Hey, this is great, thanks for doing this!

this great,thanks @TwoTen

Will this support host migration?
That’s the main reason I was away from UNet since it doesn’t support host migration in relay server…

I think it does since the address is the room id essentially. So it should work just like direct connects

Exciting project! Thank you so much for creating it and making it open source.

Caveat to all of the below: Although I’m a pretty accomplished developer in C# and other languages, and know Linux very well, I’m a complete dotnet on linux noob. This project is pretty well geared towards people who already know what they are doing, so my (first) contribution will be to document the process of getting something up and running.

I’m trying to get it to work, and having some issues. I’m using a standard Amazon EC2 AMI:
Ubuntu 18.04 AMI with .NET Core 2.1

When I run the MLAPI.Relay project, I get the following output (NOTE: using the HLAPI template with no mods):

ubuntu@ip-172-30-0-103:~/MLAPI.Relay/MLAPI.Relay$ dotnet publish
Microsoft (R) Build Engine version 15.7.179.6572 for .NET Core
Copyright (C) Microsoft Corporation. All rights reserved.

Restore completed in 72.8 ms for /home/ubuntu/MLAPI.Relay/MLAPI.Relay/MLAPI.Relay.csproj.
MLAPI.Relay → /home/ubuntu/MLAPI.Relay/MLAPI.Relay/bin/Debug/netcoreapp2.0/MLAPI.Relay.dll
MLAPI.Relay → /home/ubuntu/MLAPI.Relay/MLAPI.Relay/bin/Debug/netcoreapp2.0/publish/
ubuntu@ip-172-30-0-103:~/MLAPI.Relay/MLAPI.Relay$ LD_LIBRARY_PATH=./Libs dotnet bin/Debug/netcoreapp2.0/publish/MLAPI.Relay.dll

[INFO] Starting relay…
[INFO] Created message buffer
[INFO] Created HostTopology
Killed
ubuntu@ip-172-30-0-103:~/MLAPI.Relay/MLAPI.Relay$

NOTE: the two [INFO] messages above “Killed” were added by me to try to track what happens.

Questions:

  1. Is this the proper way to run the application? (A similar thing happens if I just “dotnet run” from the MLAPI.Relay project directory. Setting the LD_LIBRARY_PATH seems like a pretty esoteric thing to do, so I’m surprised if this is the “correct” way to run the thing.
  2. I’m using .Net Core 2.1 (2.1.302, exactly, just because that’s what was easy for me to get running). Does that platform work? I remember seeing someplace that 2.0 was required, but I can’t find where I saw that now. Could that be my problem?
  3. If not the version, any sense of what might be going on causing my process to be killed or how to troubleshoot further?
  4. Any plans to open up libUNETServerDLL? it looks like it’s dying within the HostTopology class in there. If I could have drilled down into that, I might have been able to understand more or resolve the issue…

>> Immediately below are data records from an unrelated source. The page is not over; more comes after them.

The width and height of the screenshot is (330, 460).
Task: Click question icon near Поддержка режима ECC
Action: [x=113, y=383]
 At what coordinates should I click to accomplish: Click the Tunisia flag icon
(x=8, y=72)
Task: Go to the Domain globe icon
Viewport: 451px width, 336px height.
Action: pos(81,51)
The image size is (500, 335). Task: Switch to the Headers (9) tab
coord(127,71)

Best regards, and thanks again,

Shaun

There is two parts to it. I don’t actually know very well how the dotnet application works on Linux. What I do, Is I use Visual Studio to build a Dll. (By selecting Publish, and choosing Linux x86-64). I’m assuming that’s what dotnet publish does. Once you have the dll, I just use dotnet to run it.

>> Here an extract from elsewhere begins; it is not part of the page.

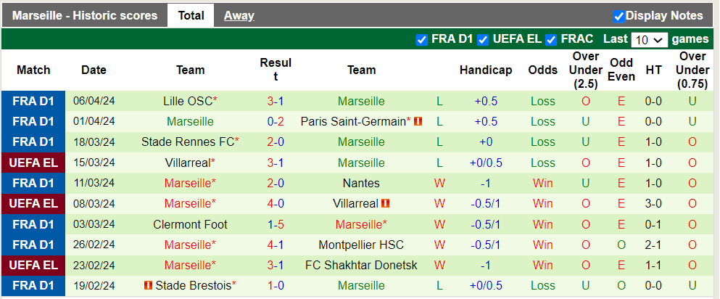Click the 1-5 result score
Image resolution: width=720 pixels, height=299 pixels.
coord(276,224)
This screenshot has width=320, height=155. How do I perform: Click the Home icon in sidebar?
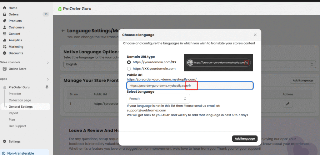click(x=5, y=8)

This is more about dotnet on Linux. Personally, I don’t even like .NET on Linux. What I do is I compile it as a Windows Application and run it with Mono (I prefer Mono over .NET Core). I suggest just reading up on .the NET Core SDK

any benchmark data?

No, I have no official benchmark data as in the throughput. But it should be very fast. It doesn’t do very much and does not copy the payload. It just suffixes metadata with each packet and sends it along.

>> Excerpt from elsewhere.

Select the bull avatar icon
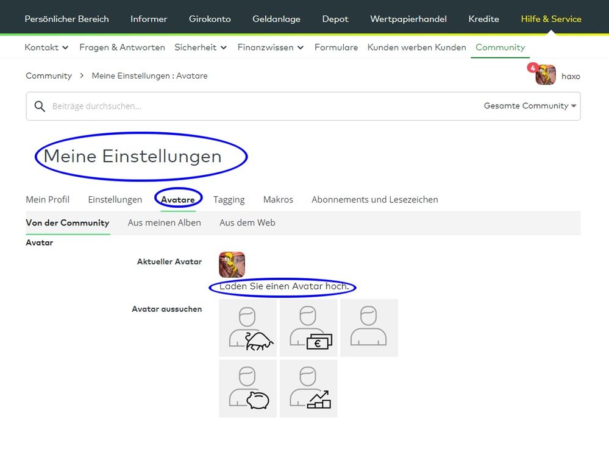 pos(248,328)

@TwoTen I wanna bring this back to live… So we are working with the relay server and we have the following problem… Invokes randomly throw errors… yes, exactly… and that kills the whole gameplay.

https://media.discordapp.net/attachments/563033158480691211/803724646826377226/unknown.png?width=1440&height=178

Any idea what this is caused by ? Those errors dont occur when i host & play local.

i know this very old thread …

but can i use this to connect mobile [client] to mobile [host] as serverless solution??

Yes, by using a relay server you can connect a mobile client to a mobile host without the need of a dedicated server host. But you will still need to run relay servers.

2 Likes

I’ve been trying to figure out how to use this and I have no clue what I’m doing. I got as far as building the relay server off the repo, and have no idea what to do next. Im using MLAPI and Match Up for matchmaking. Where do I go from here?